Android will block any update to an existing app that wasn't signed with the same signature. The benefit of using the developer's signature (even if the app is built by F-Droid) is that the F-Droid release of the app is not treated as a "different app" by the Android OS, and thus it can be updated by other app stores or through direct APK releases from the developer. If the user chooses to stop using F-Droid in the future, they can still receive updates through other means without uninstalling and reinstalling the app.

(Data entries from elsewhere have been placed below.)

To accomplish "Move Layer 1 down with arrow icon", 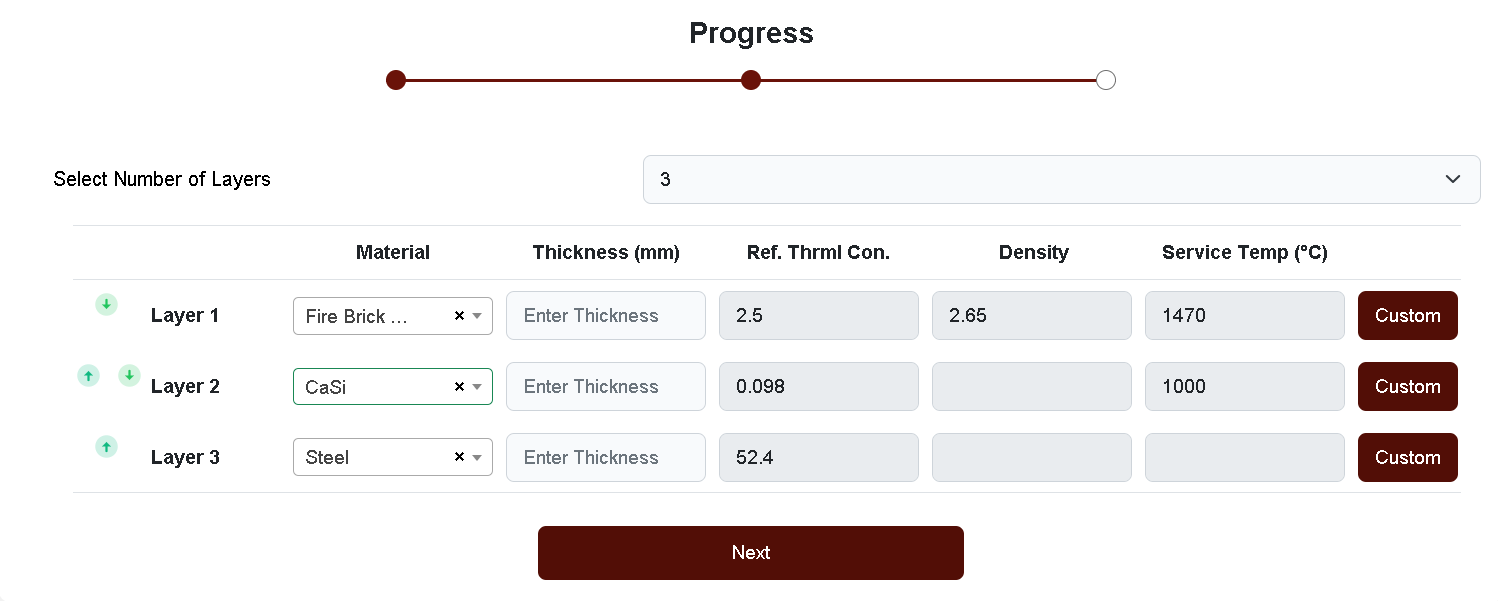I will coord(107,304).
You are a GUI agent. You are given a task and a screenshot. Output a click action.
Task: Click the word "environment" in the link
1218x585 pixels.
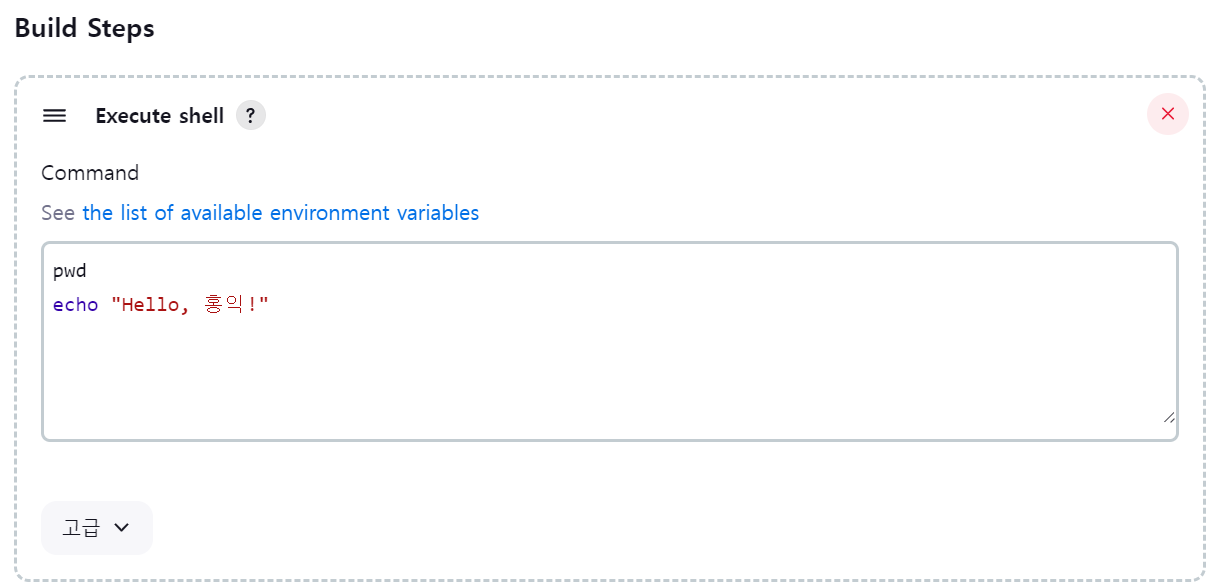[333, 213]
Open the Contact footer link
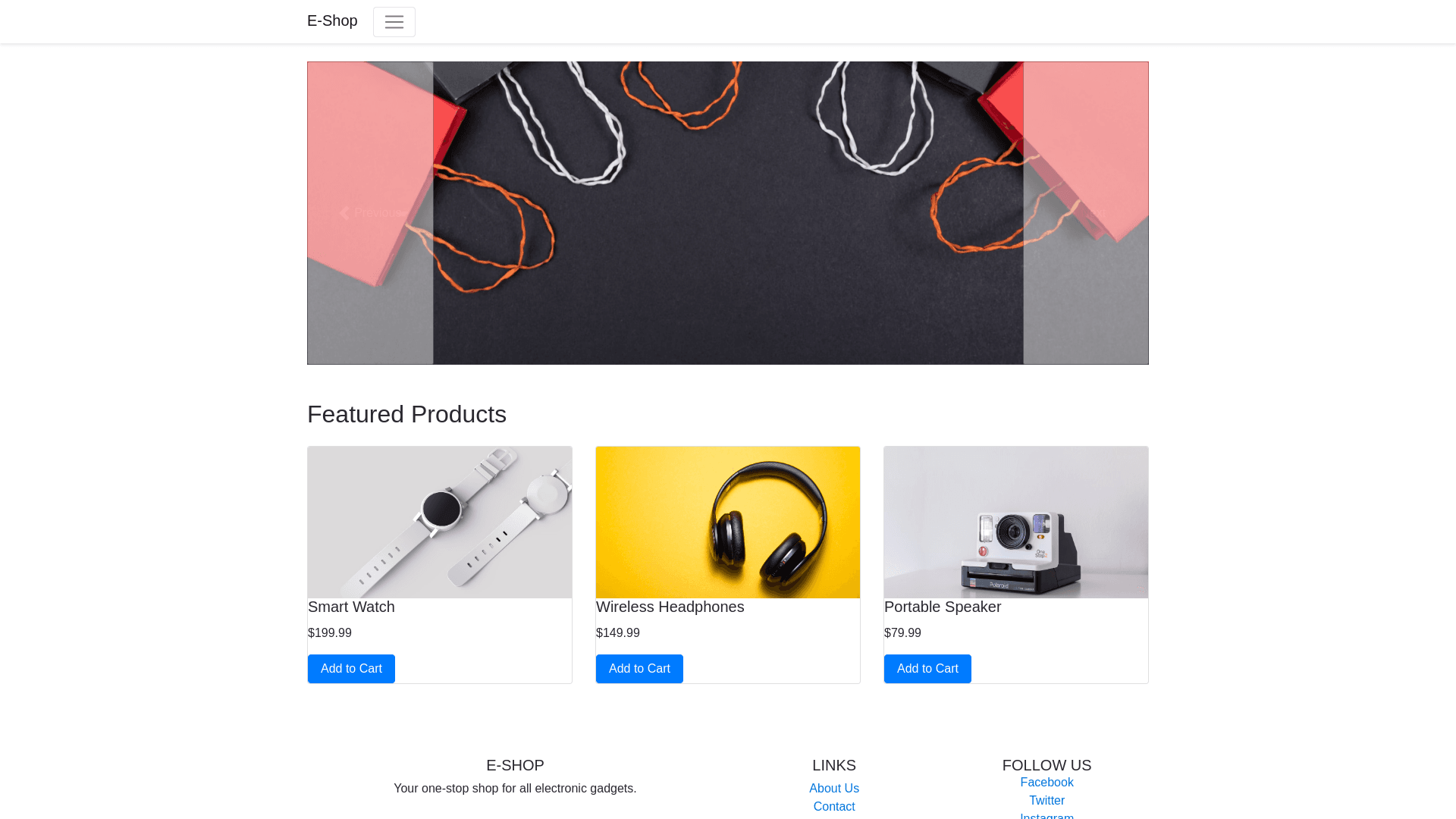The height and width of the screenshot is (819, 1456). (834, 807)
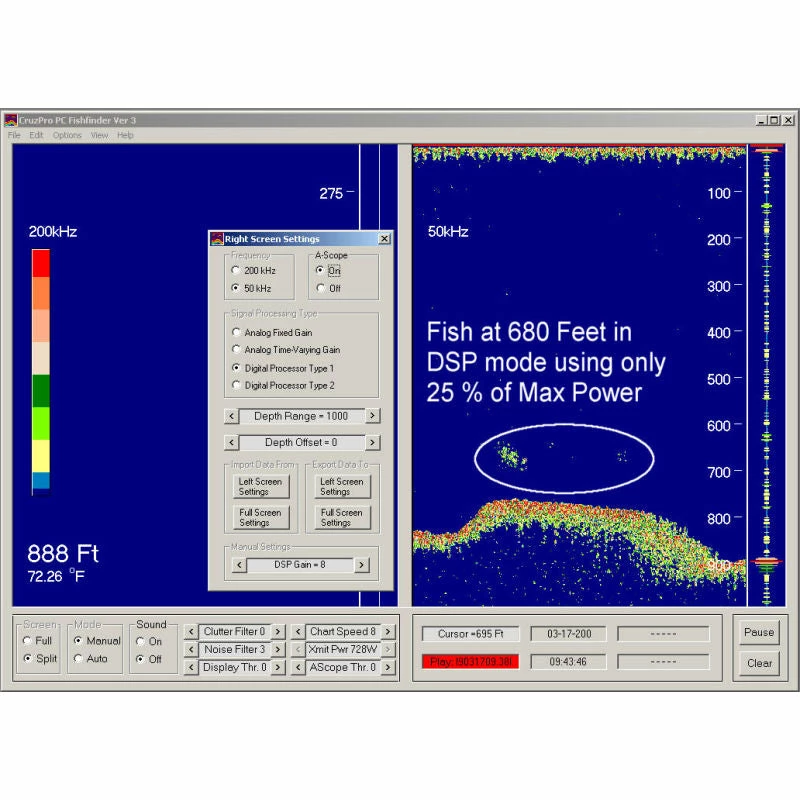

It also allows the user to place a little less trust on F-Droid because the developer, as well as F-Droid, must confirm any release before it can be distributed. (Now that I think of it, that probably creates an issue where if malware somehow slips in, F-Droid has no power to remove it via an automatic update. Perhaps they should have a malware response or notification system?)

More: https://f-droid.org/2023/09/03/reproducible-builds-signing-k...

[gruez]

>In a previous post you said that - in case of matching builds - the dev's version is used

Which post are you talking about? https://news.ycombinator.com/item?id=42592150 was made by FuturisticGoo, not me.

Also, the wording on f-droid suggests the version that f-droid hosts is built by them, rather than a version that's uploaded by the dev. If you go on any app and check the download section, it says

> It is built by F-Droid and guaranteed to correspond to this source tarball.